→ **Problem details**
The entries that follow need to be reproduced exactly, minus any images.

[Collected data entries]
::::::

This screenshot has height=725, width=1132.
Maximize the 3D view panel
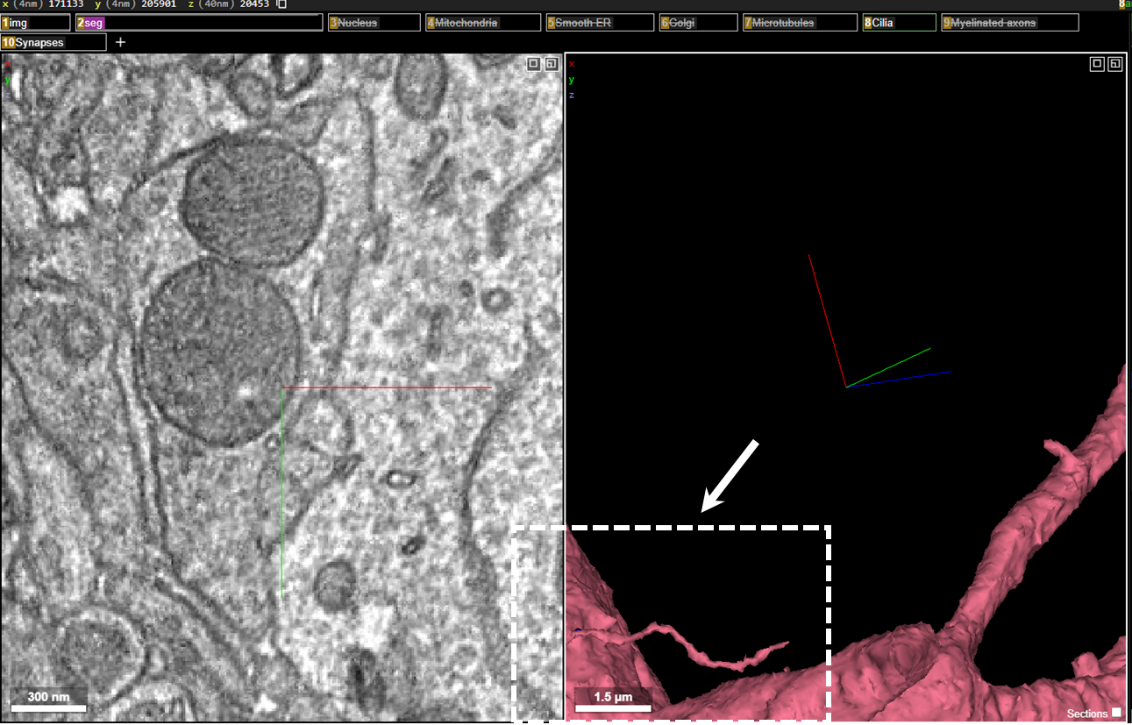pyautogui.click(x=1097, y=64)
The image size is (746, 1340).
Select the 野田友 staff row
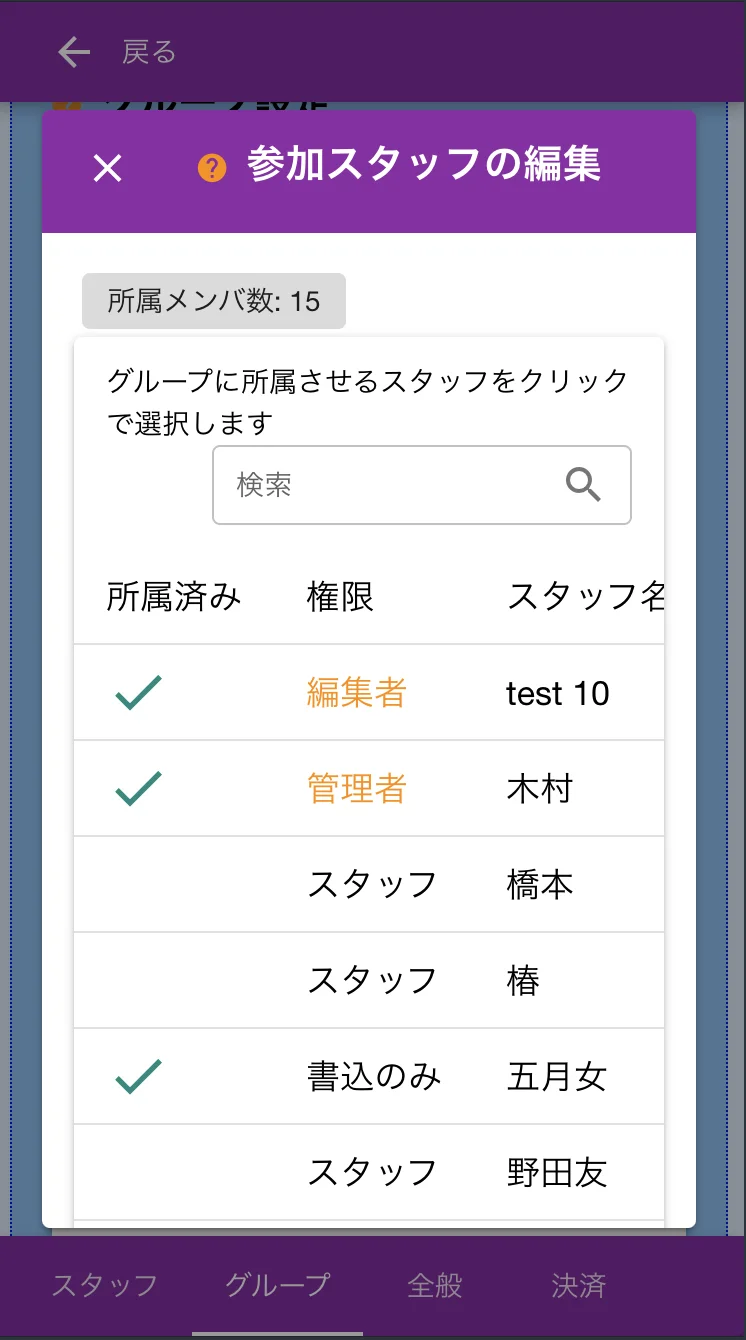point(557,1172)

::::::

→ **Exercise solution**
This screenshot has height=725, width=1132.
Maximize the 3D view panel
pyautogui.click(x=1097, y=64)
The image size is (746, 1340).
Select the 野田友 staff row
point(557,1172)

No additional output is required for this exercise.